NEWS

Concerns arise about retirement savings in New Mexico

Morgan Lee
The Associated Press
Retirement

SANTA FE - New Mexico lawmakers have begun studying how to provide more private-sector workers with access to retirement programs.

National experts on efforts to increase automated access to retirement investment plans briefed members New Mexico’s legislative committee overseeing pensions and state investments on Monday. The AARP Public Policy Institute estimated that 64 percent of private sector employees in New Mexico have no access to an employer-sponsored retirement plan — the highest rate in the country. Seven states are moving ahead with state-run plans to increase access with encouragement from the federal government.

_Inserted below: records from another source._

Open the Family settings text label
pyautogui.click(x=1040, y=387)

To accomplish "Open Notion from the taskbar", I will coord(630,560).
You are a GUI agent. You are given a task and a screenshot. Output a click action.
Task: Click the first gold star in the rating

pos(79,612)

Gerri Madrid-Davis, director of financial security and consumer affairs at the AARP, told lawmakers that New Mexico accentuates the broader trend in which lower-wage workers at smaller businesses are the least likely to have access to an employer-sponsored savings plan or features such as automatic retirement withdrawals from paychecks that are crucial to successful saving.

“Individuals who have access to a way to save through an employer-sponsored retirement plan, we know are 15 times more likely to save for retirement than those folks that don’t have a plan,” she said.

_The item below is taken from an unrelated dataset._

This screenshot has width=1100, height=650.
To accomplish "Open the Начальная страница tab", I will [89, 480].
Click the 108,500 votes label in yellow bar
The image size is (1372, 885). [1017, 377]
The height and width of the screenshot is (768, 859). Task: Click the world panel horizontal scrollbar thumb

So far, New Mexico has stayed largely on the sidelines as some two dozen states consider legislation or commission feasibility studies on possible reforms.

Investments and Pensions Oversight Committee Chairman George Muñoz says it is time for legislators to look beyond the retirement security of state employees to the needs of the general public, as the federal social security system comes under increasing strain. He said a subcommittee would likely be formed to continue Monday’s policy discussion.

Five states including Maryland and Illinois have required many small businesses to offer retirement investment plans. Those so-called secure choice policies provide automatic enrollment, with an opt-out.

Meanwhile, state-run marketplaces have been approved in New Jersey and Washington that help small companies that want to set up plans without an obligation.

Opponents of state-run plans say they will push out private competition, while advocates say inaction will lead to a growing population of financially vulnerable people that strains programs such as Medicaid, food assistance programs and other support services.

Outside the meeting, Rep. Larry Larranaga, R-Albuquerque, said state government inevitably picks up part of the tab for financially stranded private-sector retirees.

“There is not a certainty that they would have a pension unless we start looking at what do we do,” he said. “Some of them will wind up in some kind of safety net of the state.”